Eu disse país civilizado, não rico. O descaso em relação ao câncer de colo ocasiona um número de mortes 50 vezes maior do que o ocorrido em Caruaru e Santa Genoveva. Mortes evitáveis, predominantemente de mulheres jovens, que se repetem, invariavelmente, todos os anos.
No meu entender, trata-se de um assassinato em massa, que decorre não da falta de dinheiro, mas da ausência do Programa de Atenção Integral à Saúde da Mulher, desativado nos poucos Estados onde existia e jamais implantado em escala nacional, apesar de ter nascido no Brasil e ser, hoje, reconhecido como modelo pela Organização Mundial de Saúde e pela Federação Internacional de Ginecologia e Obstetrícia.
Esse modelo foi aceito, também, em conferências internacionais, como a do Cairo -sobre população- e a de Pequim -sobre a mulher.
Infelizmente, não há qualquer possibilidade de sobrevivência para modelos semelhantes num sistema de saúde centralizado e caótico como o nosso, onde o lucro e os interesses políticos frequentemente predominam sobre a saúde.
Para mudar esse quadro são necessários seriedade e competência.

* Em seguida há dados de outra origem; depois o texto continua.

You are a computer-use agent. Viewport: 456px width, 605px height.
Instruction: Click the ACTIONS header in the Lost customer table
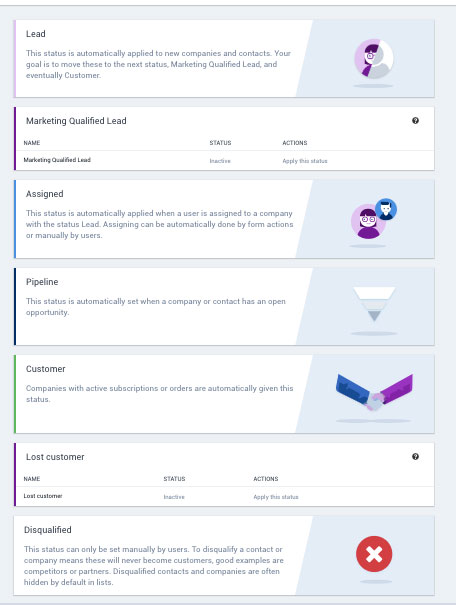tap(266, 479)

É fundamental, ainda, aproximar o conhecimento científico da definição estratégica da administração programática.
Saúde é questão complexa. A falta de profissionalismo pode significar milhares de mortes. Por tudo isso, às segundas-feiras, quando encerro a visita, sigo com indignação para Brasília, disposto a lutar pela implantação de um sistema de saúde honesto, eficiente, viável e humano. Saio indignado e volto frustrado.